Синельников закрылся газетой и делал вид, что ничего не замечает.
От толчка беленую дверь снесло в стену, матовое стекло жалобно взвизгнуло, и на пороге предстала роскошная персона. Росту в ней было, чуть ли не в три аршина, плечи вздымались исполинским размахом, а грудь выпячивалась яблоком. Пришедший был одет не просто великолепно, а с шиком, это подтвердила бы любая дама: в идеально приталенном сюртуке, щегольских брюках, яркой жилетке, а в петлице цвела модная бутоньерка из белых гвоздик. Все та же дама не смогла бы остаться равнодушной к великолепно ухоженным, напомаженным усам, дивно напоминавшие крылышки экзотической пташки. Чтобы впечатление превосходства стало неизгладимым, визитер помахивал тросточкой с замысловатым набалдашником, и крепко держал массивный саквояж, по виду тяжелый. Роскошный господин выпустил струю дыма, не разжимая губ, в которых торчала короткая сигара, именуемая сигарильей. Родин вынужден был сдержать рвотный порыв: таким нечеловеческим ароматом дунуло от курильщика. Источник неизвестной вони предстал во всей красе.

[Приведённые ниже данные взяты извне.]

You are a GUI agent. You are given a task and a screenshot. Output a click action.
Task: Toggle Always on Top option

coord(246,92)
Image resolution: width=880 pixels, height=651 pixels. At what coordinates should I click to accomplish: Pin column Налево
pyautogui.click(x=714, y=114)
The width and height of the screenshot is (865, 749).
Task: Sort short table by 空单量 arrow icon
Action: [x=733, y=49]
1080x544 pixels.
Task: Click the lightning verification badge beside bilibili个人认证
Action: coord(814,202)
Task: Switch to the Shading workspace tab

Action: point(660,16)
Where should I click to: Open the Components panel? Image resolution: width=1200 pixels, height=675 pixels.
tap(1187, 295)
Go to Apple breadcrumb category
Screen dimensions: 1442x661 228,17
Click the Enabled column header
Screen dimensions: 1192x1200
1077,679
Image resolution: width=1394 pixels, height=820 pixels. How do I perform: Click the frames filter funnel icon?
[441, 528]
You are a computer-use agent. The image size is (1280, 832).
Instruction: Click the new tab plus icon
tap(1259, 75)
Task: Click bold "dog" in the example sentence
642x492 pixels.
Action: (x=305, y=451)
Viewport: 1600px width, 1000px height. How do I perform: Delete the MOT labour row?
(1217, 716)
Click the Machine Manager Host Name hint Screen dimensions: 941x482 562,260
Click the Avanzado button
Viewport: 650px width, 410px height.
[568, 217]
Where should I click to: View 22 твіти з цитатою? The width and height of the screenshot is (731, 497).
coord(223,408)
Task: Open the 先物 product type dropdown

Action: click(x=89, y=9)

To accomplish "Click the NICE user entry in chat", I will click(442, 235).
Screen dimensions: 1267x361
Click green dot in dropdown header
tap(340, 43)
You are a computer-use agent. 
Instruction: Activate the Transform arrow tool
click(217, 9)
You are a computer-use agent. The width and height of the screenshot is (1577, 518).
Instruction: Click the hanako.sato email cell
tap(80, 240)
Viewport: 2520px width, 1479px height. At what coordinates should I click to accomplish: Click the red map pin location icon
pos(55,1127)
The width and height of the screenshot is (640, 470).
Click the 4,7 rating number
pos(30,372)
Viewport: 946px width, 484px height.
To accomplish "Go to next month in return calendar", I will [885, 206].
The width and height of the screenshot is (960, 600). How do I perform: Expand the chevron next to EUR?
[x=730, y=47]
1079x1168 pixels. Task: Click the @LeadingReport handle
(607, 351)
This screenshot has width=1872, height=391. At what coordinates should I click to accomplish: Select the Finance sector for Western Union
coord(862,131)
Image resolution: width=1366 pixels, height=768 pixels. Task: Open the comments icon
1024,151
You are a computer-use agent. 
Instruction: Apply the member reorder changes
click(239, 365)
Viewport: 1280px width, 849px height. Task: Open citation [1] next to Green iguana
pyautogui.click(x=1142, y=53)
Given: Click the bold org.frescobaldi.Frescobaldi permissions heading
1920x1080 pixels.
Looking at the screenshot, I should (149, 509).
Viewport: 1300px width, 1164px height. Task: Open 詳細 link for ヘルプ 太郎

Ни с кем не здороваясь, господин прошел к хирургическому столу, бесцеремонно скинул простынь, окинул взглядом мирный труп, развернулся и громогласно заявил, не вынимая сигарильи:
– Синельников, до белой горячки допился, наконец? Какого рожна меня вызывать на сердечный приступ? Совсем сдурел?
– Это не я, господин коллежский советник, – явно робея, отвечал доктор. – Это, вот, юноша потребовал.
Ванзарова пронзил взгляд глубоко карих глаз, усиленный нахмуренными бровями и презрительно скривленными губами.
– А вы что еще за птица с пером в заднице?
– Позвольте представиться, Ванзаров, коллежский секретарь, – недрогнувшим голосом сообщил Родион, пряча подло вспотевшие ладошки за спину. – Действительно, это не доктор, а я приказал, то есть попросил вызвать вас... То есть не именно вас, господин Лебедев, а эксперта-криминалиста. Потому что это не сердечный приступ. Вовсе нет. А мне нужно в протокол внести... И вообще...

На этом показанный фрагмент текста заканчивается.